[Mondrian] Mondrian Performance Test Harness

Mon Aug 23 15:37:00 EDT 2010

>As far as I can tell TPC-DS is not being actively used. Others have
discussed issue of which benchmark to use. The most 

>popular seems to be the Star Schema benchmark. See e.g. 

>http://www.mysqlperformanceblog.com/2010/01/07/star-schema-bechmark-inf
obright-infinidb-and-luciddb/, which has a 

>discussion of the merits of various benchmarks. I'm fairly sure that
someone has created a mondrian schema for the Star Schema 

>benchmark.

Good references, I've seen those. SSB is a snowflake model with a single
fact table. I'd prefer to be able to test Virtual cubes. I came down on
the side of TPC-DS because it seemed more meaty as a data model and
there was code to support it, even if it wasn't finished or actively
used as a TPC benchmark.

But I'm still open to ideas, and it could turn out that the code doesn't
really work for TPC-DS.

>A scalable database generator is essential

Unfortunately both SSB and TPC-DS use data generators written in C, but
we may be able to take on porting that to Java as scope for this
semester or a follow on project.

>The other thing that I would like is the ability to do performance
regression tests...

Agreed. In addition to the points you raise, I'm also interested in the
question of how to get a multi-user throughput test that doesn't
degenerate into responding to all queries out of cache. Both of these
benchmarks have some provision for parameterized queries. I would be
curious to see some experiments on whether randomly parameterized
queries would return consistent throughput measurements.

--jeff

From: mondrian-bounces at pentaho.org [mailto:mondrian-bounces at pentaho.org]
On Behalf Of Julian Hyde
Sent: Monday, August 23, 2010 2:35 PM
To: 'Mondrian developer mailing list'
Subject: RE: [Mondrian] Mondrian Performance Test Harness

Jeff,

Thanks for raising this. It's something we have needed for a long time.

See my comments inline.

	 Jeff wrote: 

	I wanted to describe an idea for creating a Mondrian Performance
Test Harness and see if there was any input from the community. This is
more than "maybe I'll get around to this" - the company I work for has a
relationship with the CS department of a nearby university, and I've
arranged to use this as a senior design project for a student team this
semester.

	Here's the concept... Because we use Mondrian in a performance
sensitive application (is there some other kind?), I wanted to figure
out a way to have better regression test coverage of performance and
throughput. What I have in mind is:

	* A new test database besides FoodMart with a scalable data
generator (able to generate different size databases). 

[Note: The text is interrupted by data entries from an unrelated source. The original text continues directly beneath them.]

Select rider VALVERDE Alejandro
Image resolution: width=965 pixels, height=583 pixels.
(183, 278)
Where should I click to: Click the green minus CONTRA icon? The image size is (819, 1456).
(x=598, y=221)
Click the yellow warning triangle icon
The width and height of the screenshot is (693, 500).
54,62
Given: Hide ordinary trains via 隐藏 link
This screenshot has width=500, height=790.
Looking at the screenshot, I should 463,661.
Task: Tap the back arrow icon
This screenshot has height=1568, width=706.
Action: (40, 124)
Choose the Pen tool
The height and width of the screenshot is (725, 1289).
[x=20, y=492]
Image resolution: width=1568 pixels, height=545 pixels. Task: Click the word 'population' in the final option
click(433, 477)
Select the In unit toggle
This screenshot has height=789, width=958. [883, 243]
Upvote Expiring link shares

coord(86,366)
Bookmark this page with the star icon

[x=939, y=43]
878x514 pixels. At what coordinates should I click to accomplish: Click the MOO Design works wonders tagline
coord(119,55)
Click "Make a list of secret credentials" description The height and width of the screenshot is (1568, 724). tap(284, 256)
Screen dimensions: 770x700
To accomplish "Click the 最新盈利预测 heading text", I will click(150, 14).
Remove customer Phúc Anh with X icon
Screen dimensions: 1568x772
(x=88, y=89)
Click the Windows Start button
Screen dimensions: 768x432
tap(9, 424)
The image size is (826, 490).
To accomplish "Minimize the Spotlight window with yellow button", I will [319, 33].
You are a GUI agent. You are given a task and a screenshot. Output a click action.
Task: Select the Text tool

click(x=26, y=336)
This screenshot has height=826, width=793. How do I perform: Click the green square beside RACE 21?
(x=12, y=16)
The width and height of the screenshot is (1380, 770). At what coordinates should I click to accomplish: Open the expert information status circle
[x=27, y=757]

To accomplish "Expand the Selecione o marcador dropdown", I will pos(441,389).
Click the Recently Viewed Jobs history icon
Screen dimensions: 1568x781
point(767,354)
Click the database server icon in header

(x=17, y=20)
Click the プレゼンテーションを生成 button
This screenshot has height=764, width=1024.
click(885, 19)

Agreed. A scalable database generator is essential. FoodMart is too
small for serious performance testing, and no one wants to download a
10GB database. Ergo, we need a generator.

	* A Mondrian schema for this database.

	* A set of MDX queries that exercise the engine.

	* A JMeter test script to send these queries as XMLA requests as
a single or multi-threaded workload. 

	I was thinking of using TPC-DS
(http://www.tpc.org/tpcds/default.asp) as the database and data
generator. I can't tell if this benchmark is still being worked on, but
there's a download with a set of tools. The data model contains multiple
fact tables, so it should be possible to exercise virtual cubes, which
is important to me. 

As far as I can tell TPC-DS is not being actively used. Others have
discussed issue of which benchmark to use. The most popular seems to be
the Star Schema benchmark. See e.g.
http://www.mysqlperformanceblog.com/2010/01/07/star-schema-bechmark-info
bright-infinidb-and-luciddb/
<http://www.mysqlperformanceblog.com/2010/01/07/star-schema-bechmark-inf
obright-infinidb-and-luciddb/> , which has a discussion of the merits of
various benchmarks. I'm fairly sure that someone has created a mondrian
schema for the Star Schema benchmark.

I would like to include this performance suite in mondrian's
distribution as an optional set of tests. That implies that you should
provide a fairly easy way to load the data set onto any database and
instructions for how to set up the test harness.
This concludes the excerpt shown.